Otra de las características problemáticas de las reformas propuestas tiene que ver con la prohibición de tomar medidas unilaterales, algo, al parecer, destinado a frenar la propagación de impuestos digitales. Pero el umbral propuesto de 20.000 millones de dólares deja a muchas grandes compañías multinacionales fuera del radar del Pilar Uno, ¿y quién sabe qué vacíos legales podrán encontrar los abogados tributarios inteligentes? Dados los riesgos para la base imponible de un país –y en vistas de lo difícil que es concluir los acuerdos internacionales y lo poderosas que son las multinacionales–, los responsables de las políticas públicas tal vez deban recurrir a medidas unilaterales. No tiene sentido que los países renuncien a su potestad tributaria por un Pilar Uno limitado y arbitrario. Los compromisos exigidos no tienen punto de comparación con los beneficios otorgados.

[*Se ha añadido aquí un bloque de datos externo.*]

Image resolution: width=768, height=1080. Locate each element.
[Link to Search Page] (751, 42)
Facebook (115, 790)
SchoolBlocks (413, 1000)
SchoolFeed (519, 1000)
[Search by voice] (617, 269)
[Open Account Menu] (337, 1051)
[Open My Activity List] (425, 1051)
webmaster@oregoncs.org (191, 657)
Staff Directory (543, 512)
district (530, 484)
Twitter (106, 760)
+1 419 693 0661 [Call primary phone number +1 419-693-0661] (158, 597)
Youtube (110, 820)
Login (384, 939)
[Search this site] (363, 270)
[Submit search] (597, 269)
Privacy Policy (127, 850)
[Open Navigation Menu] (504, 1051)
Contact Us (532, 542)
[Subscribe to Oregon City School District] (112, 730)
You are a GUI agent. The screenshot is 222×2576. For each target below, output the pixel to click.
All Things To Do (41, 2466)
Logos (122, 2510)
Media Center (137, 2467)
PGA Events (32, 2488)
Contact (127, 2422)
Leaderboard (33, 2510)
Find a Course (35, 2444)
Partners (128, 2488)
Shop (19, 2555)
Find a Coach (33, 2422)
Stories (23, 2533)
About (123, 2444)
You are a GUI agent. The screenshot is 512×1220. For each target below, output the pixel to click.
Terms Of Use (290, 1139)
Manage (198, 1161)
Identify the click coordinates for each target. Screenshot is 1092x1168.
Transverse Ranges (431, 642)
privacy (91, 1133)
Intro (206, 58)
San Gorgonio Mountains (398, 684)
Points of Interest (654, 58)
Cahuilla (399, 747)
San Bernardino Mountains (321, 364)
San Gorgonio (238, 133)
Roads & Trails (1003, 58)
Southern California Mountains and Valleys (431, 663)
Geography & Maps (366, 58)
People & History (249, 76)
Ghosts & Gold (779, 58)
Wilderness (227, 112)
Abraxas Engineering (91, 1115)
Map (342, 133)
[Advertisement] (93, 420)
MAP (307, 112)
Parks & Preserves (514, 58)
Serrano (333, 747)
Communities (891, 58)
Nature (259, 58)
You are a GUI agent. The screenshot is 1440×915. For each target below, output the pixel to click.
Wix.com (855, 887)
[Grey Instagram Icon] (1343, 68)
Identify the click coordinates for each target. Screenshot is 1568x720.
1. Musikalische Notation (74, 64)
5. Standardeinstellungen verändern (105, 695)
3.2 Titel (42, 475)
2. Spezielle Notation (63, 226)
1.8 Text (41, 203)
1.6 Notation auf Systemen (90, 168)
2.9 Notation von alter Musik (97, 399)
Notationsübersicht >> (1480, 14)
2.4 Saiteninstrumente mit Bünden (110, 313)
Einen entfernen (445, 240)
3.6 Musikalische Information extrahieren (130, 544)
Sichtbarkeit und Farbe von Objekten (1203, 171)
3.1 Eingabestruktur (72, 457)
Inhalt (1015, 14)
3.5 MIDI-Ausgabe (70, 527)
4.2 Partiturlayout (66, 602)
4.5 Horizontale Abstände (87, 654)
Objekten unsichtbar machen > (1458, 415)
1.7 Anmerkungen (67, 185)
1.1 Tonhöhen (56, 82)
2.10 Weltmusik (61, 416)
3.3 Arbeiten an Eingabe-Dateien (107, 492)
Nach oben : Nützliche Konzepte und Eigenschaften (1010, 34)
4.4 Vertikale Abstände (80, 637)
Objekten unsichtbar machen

Los líderes del G20 harán bien si llegan a un acuerdo sobre un impuesto mínimo global de por lo menos el 15 por ciento. Más allá de la tasa final que fije el piso para los 139 países que actualmente negocian esta reforma, sería mejor si por lo menos unos pocos países introdujeran una tasa más alta, de manera unilateral o como grupo. Estados Unidos, por ejemplo, planea una tasa del 21 por ciento (véase en este número la nota de Jorge A. Bañales).

Es crucial abordar el conjunto de cuestiones detalladas que son necesarias para un acuerdo fiscal global, y resulta especialmente importante interactuar con los países en desarrollo y los mercados emergentes, cuya voz no siempre ha sido escuchada lo suficiente. Pero, principalmente, será esencial revisar la cuestión en cinco años, no siete, como se propone en la actualidad. Si los ingresos impositivos no aumentan como se promete y si los mercados en desarrollo y emergentes no obtienen un porcentaje mayor de esos ingresos, el impuesto mínimo tendrá que ser aumentado y las fórmulas para asignar los derechos fiscales entre los países deberán ser revisadas.

(Publicado originalmente en Project Syndicate. Traducción de Brecha.)